Records shown START

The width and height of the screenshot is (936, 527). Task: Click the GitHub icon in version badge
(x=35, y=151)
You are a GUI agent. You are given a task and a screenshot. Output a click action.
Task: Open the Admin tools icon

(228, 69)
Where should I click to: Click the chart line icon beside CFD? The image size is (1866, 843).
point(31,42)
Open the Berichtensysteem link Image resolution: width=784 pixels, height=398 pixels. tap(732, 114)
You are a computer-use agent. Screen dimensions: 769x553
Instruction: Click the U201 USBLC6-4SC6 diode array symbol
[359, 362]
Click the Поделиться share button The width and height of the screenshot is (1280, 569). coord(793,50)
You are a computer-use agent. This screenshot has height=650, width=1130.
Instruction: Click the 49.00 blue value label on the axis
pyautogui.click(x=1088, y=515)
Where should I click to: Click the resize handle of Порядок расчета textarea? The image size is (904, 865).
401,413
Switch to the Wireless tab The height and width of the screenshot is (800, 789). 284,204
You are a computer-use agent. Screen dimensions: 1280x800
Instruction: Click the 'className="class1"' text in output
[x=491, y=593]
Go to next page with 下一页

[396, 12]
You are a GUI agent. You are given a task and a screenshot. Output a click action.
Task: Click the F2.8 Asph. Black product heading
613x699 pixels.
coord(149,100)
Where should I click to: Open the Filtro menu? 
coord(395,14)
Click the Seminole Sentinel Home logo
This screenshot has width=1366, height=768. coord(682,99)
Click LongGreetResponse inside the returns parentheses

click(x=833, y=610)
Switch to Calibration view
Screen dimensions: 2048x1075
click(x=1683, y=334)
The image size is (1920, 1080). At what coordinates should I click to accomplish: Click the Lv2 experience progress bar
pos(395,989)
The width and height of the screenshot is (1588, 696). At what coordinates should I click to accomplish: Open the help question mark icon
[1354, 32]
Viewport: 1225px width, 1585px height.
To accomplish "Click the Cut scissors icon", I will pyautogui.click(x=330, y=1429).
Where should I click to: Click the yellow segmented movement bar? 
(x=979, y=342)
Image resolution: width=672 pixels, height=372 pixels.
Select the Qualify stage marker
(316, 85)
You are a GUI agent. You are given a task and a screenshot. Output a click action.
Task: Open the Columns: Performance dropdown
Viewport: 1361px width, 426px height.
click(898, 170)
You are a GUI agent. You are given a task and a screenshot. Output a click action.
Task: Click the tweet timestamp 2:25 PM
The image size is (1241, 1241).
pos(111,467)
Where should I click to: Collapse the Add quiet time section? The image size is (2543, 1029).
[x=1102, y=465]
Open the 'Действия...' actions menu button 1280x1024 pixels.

Records shown END

— Work item —
Copy the material above so that it matches line for line.

— Task result —
The width and height of the screenshot is (936, 527). Task: Click the GitHub icon in version badge
(x=35, y=151)
You are a GUI agent. You are given a task and a screenshot. Output a click action.
Task: Open the Admin tools icon

(228, 69)
Where should I click to: Click the chart line icon beside CFD? The image size is (1866, 843).
point(31,42)
Open the Berichtensysteem link Image resolution: width=784 pixels, height=398 pixels. tap(732, 114)
You are a computer-use agent. Screen dimensions: 769x553
Instruction: Click the U201 USBLC6-4SC6 diode array symbol
[359, 362]
Click the Поделиться share button The width and height of the screenshot is (1280, 569). coord(793,50)
You are a computer-use agent. This screenshot has height=650, width=1130.
Instruction: Click the 49.00 blue value label on the axis
pyautogui.click(x=1088, y=515)
Where should I click to: Click the resize handle of Порядок расчета textarea? The image size is (904, 865).
401,413
Switch to the Wireless tab The height and width of the screenshot is (800, 789). 284,204
You are a computer-use agent. Screen dimensions: 1280x800
Instruction: Click the 'className="class1"' text in output
[x=491, y=593]
Go to next page with 下一页

[396, 12]
You are a GUI agent. You are given a task and a screenshot. Output a click action.
Task: Click the F2.8 Asph. Black product heading
613x699 pixels.
coord(149,100)
Where should I click to: Open the Filtro menu? 
coord(395,14)
Click the Seminole Sentinel Home logo
This screenshot has width=1366, height=768. coord(682,99)
Click LongGreetResponse inside the returns parentheses

click(x=833, y=610)
Switch to Calibration view
Screen dimensions: 2048x1075
click(x=1683, y=334)
The image size is (1920, 1080). At what coordinates should I click to accomplish: Click the Lv2 experience progress bar
pos(395,989)
The width and height of the screenshot is (1588, 696). At what coordinates should I click to accomplish: Open the help question mark icon
[1354, 32]
Viewport: 1225px width, 1585px height.
To accomplish "Click the Cut scissors icon", I will pyautogui.click(x=330, y=1429).
Where should I click to: Click the yellow segmented movement bar? 
(x=979, y=342)
Image resolution: width=672 pixels, height=372 pixels.
Select the Qualify stage marker
(316, 85)
You are a GUI agent. You are given a task and a screenshot. Output a click action.
Task: Open the Columns: Performance dropdown
Viewport: 1361px width, 426px height.
click(898, 170)
You are a GUI agent. You are given a task and a screenshot. Output a click action.
Task: Click the tweet timestamp 2:25 PM
The image size is (1241, 1241).
pos(111,467)
Where should I click to: Collapse the Add quiet time section? The image size is (2543, 1029).
[x=1102, y=465]
Open the 'Действия...' actions menu button 1280x1024 pixels.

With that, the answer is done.